• _What the exercise asks_
Could you change every "Screen dimensions" in these lines to "Display size" and leave everything else as it is?

** begin Given data **

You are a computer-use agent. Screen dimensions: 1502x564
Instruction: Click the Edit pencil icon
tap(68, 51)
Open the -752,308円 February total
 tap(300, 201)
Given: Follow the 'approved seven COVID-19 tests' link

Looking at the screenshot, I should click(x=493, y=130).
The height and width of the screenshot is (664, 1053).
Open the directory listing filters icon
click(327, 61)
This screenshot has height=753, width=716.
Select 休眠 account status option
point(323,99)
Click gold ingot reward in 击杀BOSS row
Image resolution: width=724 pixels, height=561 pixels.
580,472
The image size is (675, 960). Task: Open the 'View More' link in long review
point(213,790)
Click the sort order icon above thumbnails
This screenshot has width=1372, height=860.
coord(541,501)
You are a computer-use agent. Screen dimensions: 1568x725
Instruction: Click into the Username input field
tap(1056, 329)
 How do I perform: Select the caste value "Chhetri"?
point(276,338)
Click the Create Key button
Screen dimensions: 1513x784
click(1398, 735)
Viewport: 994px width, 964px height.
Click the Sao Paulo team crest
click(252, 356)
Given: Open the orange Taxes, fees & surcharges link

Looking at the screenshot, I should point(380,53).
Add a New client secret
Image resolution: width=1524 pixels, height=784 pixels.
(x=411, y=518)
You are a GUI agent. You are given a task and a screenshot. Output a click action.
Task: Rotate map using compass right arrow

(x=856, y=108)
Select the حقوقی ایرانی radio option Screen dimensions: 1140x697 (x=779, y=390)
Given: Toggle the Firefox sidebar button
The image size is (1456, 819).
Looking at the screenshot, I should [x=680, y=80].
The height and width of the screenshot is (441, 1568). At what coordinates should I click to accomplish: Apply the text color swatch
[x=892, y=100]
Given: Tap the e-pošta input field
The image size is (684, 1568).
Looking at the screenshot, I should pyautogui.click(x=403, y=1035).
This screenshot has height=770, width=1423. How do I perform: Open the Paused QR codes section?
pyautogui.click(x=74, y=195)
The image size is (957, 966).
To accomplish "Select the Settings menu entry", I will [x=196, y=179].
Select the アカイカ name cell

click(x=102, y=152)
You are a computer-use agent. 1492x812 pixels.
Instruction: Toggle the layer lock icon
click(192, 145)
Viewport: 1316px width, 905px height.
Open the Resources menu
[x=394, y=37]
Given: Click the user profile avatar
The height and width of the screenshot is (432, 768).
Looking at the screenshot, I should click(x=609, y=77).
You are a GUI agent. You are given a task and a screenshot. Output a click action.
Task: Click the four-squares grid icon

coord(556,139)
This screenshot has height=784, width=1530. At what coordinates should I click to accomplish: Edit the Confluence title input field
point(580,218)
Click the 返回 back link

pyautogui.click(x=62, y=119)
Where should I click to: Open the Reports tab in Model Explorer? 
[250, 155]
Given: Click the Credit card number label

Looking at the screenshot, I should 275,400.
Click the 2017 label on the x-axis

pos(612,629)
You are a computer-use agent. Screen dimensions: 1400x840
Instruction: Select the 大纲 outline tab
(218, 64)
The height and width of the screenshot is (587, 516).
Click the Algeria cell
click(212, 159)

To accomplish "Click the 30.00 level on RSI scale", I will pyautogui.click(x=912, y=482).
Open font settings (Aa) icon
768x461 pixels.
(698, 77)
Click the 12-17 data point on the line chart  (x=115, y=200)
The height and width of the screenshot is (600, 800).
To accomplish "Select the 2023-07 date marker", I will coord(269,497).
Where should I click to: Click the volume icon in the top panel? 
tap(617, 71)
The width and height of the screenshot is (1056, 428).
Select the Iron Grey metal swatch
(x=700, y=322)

** end Given data **

• _Written response_
You are a computer-use agent. Display size: 1502x564
Instruction: Click the Edit pencil icon
tap(68, 51)
Open the -752,308円 February total
 tap(300, 201)
Given: Follow the 'approved seven COVID-19 tests' link

Looking at the screenshot, I should click(x=493, y=130).
The height and width of the screenshot is (664, 1053).
Open the directory listing filters icon
click(327, 61)
This screenshot has height=753, width=716.
Select 休眠 account status option
point(323,99)
Click gold ingot reward in 击杀BOSS row
Image resolution: width=724 pixels, height=561 pixels.
580,472
The image size is (675, 960). Task: Open the 'View More' link in long review
point(213,790)
Click the sort order icon above thumbnails
This screenshot has width=1372, height=860.
coord(541,501)
You are a computer-use agent. Display size: 1568x725
Instruction: Click into the Username input field
tap(1056, 329)
 How do I perform: Select the caste value "Chhetri"?
point(276,338)
Click the Create Key button
Display size: 1513x784
click(1398, 735)
Viewport: 994px width, 964px height.
Click the Sao Paulo team crest
click(252, 356)
Given: Open the orange Taxes, fees & surcharges link

Looking at the screenshot, I should point(380,53).
Add a New client secret
Image resolution: width=1524 pixels, height=784 pixels.
(x=411, y=518)
You are a GUI agent. You are given a task and a screenshot. Output a click action.
Task: Rotate map using compass right arrow

(x=856, y=108)
Select the حقوقی ایرانی radio option Display size: 1140x697 (x=779, y=390)
Given: Toggle the Firefox sidebar button
The image size is (1456, 819).
Looking at the screenshot, I should [x=680, y=80].
The height and width of the screenshot is (441, 1568). At what coordinates should I click to accomplish: Apply the text color swatch
[x=892, y=100]
Given: Tap the e-pošta input field
The image size is (684, 1568).
Looking at the screenshot, I should pyautogui.click(x=403, y=1035).
This screenshot has height=770, width=1423. How do I perform: Open the Paused QR codes section?
pyautogui.click(x=74, y=195)
The image size is (957, 966).
To accomplish "Select the Settings menu entry", I will [x=196, y=179].
Select the アカイカ name cell

click(x=102, y=152)
You are a computer-use agent. 1492x812 pixels.
Instruction: Toggle the layer lock icon
click(192, 145)
Viewport: 1316px width, 905px height.
Open the Resources menu
[x=394, y=37]
Given: Click the user profile avatar
The height and width of the screenshot is (432, 768).
Looking at the screenshot, I should click(x=609, y=77).
You are a GUI agent. You are given a task and a screenshot. Output a click action.
Task: Click the four-squares grid icon

coord(556,139)
This screenshot has height=784, width=1530. At what coordinates should I click to accomplish: Edit the Confluence title input field
point(580,218)
Click the 返回 back link

pyautogui.click(x=62, y=119)
Where should I click to: Open the Reports tab in Model Explorer? 
[250, 155]
Given: Click the Credit card number label

Looking at the screenshot, I should 275,400.
Click the 2017 label on the x-axis

pos(612,629)
You are a computer-use agent. Display size: 1400x840
Instruction: Select the 大纲 outline tab
(218, 64)
The height and width of the screenshot is (587, 516).
Click the Algeria cell
click(212, 159)

To accomplish "Click the 30.00 level on RSI scale", I will pyautogui.click(x=912, y=482).
Open font settings (Aa) icon
768x461 pixels.
(698, 77)
Click the 12-17 data point on the line chart  (x=115, y=200)
The height and width of the screenshot is (600, 800).
To accomplish "Select the 2023-07 date marker", I will coord(269,497).
Where should I click to: Click the volume icon in the top panel? 
tap(617, 71)
The width and height of the screenshot is (1056, 428).
Select the Iron Grey metal swatch
(x=700, y=322)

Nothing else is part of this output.